What was the federal Carbon Pricing Backstop of 2018?
Answer
A federal carbon-pricing system implemented under the Greenhouse Gas Pollution Pricing Act of 2018 that imposed federal carbon pricing on provinces that did not have their own equivalent system; the consumer fuel charge was repealed in March 2025, while the Output-Based Pricing System (OBPS) for industrial emitters continues.
Explanation
The federal Carbon Pricing Backstop was a federal carbon-pricing system implemented under the Greenhouse Gas Pollution Pricing Act, S.C. 2018, c. 12 (passed June 21, 2018, in force October 23, 2018). The Backstop imposed federal carbon pricing on provinces that did not have their own equivalent system. Justin Trudeau's federal Liberal government justified the policy as essential to meeting Canada's commitments under the 2015 Paris Climate Agreement. The Act survived a constitutional challenge before the Supreme Court of Canada in 2021. The consumer fuel charge component was repealed by the Carney federal Liberal government in March 2025, while the Output-Based Pricing System (OBPS) for industrial emitters continues.
The Backstop had two components. First, the consumer fuel charge applied a per-tonne carbon price to fossil fuels at the point of distribution.
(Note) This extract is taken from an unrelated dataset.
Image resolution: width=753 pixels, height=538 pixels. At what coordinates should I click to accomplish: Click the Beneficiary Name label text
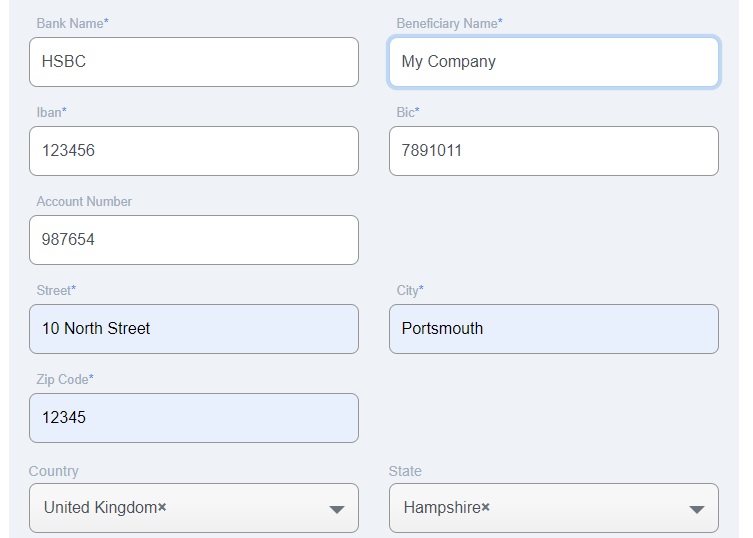449,23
The price began at 20 dollars per tonne of CO2-equivalent in 2019 and rose by 10 dollars per year to 50 dollars in 2022, then by 15 dollars per year to 80 dollars in 2024. The price was scheduled to reach 170 dollars per tonne by 2030 before the 2025 repeal of the consumer charge. Second, the Output-Based Pricing System (OBPS) applied to large industrial emitters (facilities emitting more than 50,000 tonnes of CO2-equivalent per year), with a per-tonne price on emissions above a facility-specific output-based standard.
Provincial responses varied. Several provinces adopted their own carbon-pricing systems (British Columbia's revenue-neutral carbon tax of 2008, Quebec's cap-and-trade system linked with California, Alberta's Specified Gas Emitters Regulation later Carbon Levy and TIER for industry, and others). The federal Backstop applied directly in Ontario (after the 2018 Ford government repealed the previous cap-and-trade system), Saskatchewan, Manitoba, New Brunswick (initially), Yukon, and Nunavut. Saskatchewan, Ontario, and Alberta challenged the Act's constitutionality in their courts of appeal in 2019 and 2020.
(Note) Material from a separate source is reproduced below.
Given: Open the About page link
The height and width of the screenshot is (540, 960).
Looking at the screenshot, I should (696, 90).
The Supreme Court of Canada upheld the Act in References re Greenhouse Gas Pollution Pricing Act on March 25, 2021 by a 6 to 3 majority. Chief Justice Richard Wagner wrote the majority decision, finding that the Act was a valid exercise of the federal national-concern power under section 91 of the Constitution Act, 1867. The intergovernmental constitutional fight over carbon pricing remained politically heated. The federal Climate Action Incentive (later the Canada Carbon Rebate) returned about 90 per cent of consumer fuel charge revenues directly to households as quarterly cheques in Backstop-applicable provinces. After Justin Trudeau's resignation announcement of January 2025 and the subsequent Liberal leadership of Mark Carney, the federal consumer fuel charge was repealed effective April 2025 (with the final increase paused). The OBPS for industrial emitters has been retained, with Carney announcing additional industrial decarbonisation measures in 2025.
Why this matters for your test
The federal Carbon Pricing Backstop was the largest federal climate policy of the Trudeau era and the subject of a major Supreme Court constitutional decision. Recognising the 2018 implementation and the 2025 consumer charge repeal gives candidates two specific anchors.